Defusing Performance Anxiety 101

Defusing Performance Anxiety 101

Tips for handling performance anxiety
Defusing Performance Anxiety 101

Quite a bit of my lecturing is about how to handle performance anxiety, and I’m excited to be able to post about it in my blog! This will be one of several posts on this topic.

First of all, are you a nervous person to start with?

A nervous person will always be nervous in the face of stress. I am like this too. This is normal and to be accepted, because we can’t change our core nature.

What we can change is our attitude: we can accept we are the way we are, and contemplate our history of performance for what actually transpires when you’re on stage. This is kind of like a risk assessment: What do you actually do under stress? How have you handled failure, humiliation? Sit with the painful feelings. Observe where they appear in the body—the heart, the stomach, the chest usually, knocking knees etc. Take 3-5 breaths into those feelings and observe how they dissipate a bit as soon as we give them some mindful attention and tolerance. Express compassion for your suffering, like a mother would hold a crying youngster.
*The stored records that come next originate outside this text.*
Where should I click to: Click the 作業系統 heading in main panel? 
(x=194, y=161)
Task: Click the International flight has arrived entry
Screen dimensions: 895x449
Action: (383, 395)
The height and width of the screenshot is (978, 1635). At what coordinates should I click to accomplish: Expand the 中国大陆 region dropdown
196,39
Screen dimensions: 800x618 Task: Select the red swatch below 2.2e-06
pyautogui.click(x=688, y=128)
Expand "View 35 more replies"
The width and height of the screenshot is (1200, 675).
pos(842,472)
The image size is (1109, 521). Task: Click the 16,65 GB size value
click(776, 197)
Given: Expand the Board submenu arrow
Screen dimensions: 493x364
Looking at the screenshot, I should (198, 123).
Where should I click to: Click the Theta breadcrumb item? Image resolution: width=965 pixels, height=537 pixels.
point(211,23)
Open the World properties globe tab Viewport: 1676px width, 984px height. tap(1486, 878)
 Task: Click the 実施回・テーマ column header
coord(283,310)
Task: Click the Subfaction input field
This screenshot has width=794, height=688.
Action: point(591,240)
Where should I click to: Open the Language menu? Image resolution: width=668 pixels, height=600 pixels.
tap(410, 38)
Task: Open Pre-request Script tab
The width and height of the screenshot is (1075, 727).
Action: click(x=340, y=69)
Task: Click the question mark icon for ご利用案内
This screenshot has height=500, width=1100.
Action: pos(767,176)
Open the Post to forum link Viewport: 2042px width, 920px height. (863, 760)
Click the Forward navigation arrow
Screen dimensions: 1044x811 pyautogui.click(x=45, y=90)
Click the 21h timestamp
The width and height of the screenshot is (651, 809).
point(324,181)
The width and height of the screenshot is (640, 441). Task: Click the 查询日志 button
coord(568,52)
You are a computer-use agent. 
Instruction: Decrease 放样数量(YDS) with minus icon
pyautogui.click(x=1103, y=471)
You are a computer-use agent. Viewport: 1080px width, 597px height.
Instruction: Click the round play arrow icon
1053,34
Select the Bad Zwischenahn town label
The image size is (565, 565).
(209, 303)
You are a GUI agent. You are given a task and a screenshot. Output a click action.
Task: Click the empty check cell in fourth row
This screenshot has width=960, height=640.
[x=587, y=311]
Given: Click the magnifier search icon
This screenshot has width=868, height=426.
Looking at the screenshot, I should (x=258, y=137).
What’s the worst that can happen if you mess up? Unless it’s an important audition…usually there are no consequences. And if it is an important audition, you must practice and try again! Like a toddler who doesn’t give up learning to walk. Our errors can be teachers: they also teach us that have what it takes to try again, set new goals, adjust, move on. Adaptability. Essentially facing our fears teaches us how to cope with change, and gives us the confidence of knowing ahead of time that we CAN indeed cope with change.

Our reptile brain always thinks survival is at stake when we screw up. Our first response to any stress of any kind—whether at work, the rink, at the piano, on the playground– launches all of our stress hormones. Our mammal brain guides us past our instinctive response to stress; the mammal brain observes, takes a step back, and reminds us we are safe, we are loved and it’s ok to make mistakes, we will just adjust and move on.

Finally, with music, a key aspect of handling performance anxiety is the commitment to service – you are merely giving away what is given to you, in service of beautifying the planet. Providing service always gets us out of the ego’s “me, me, me” traps!

More again soon; thanks for listening!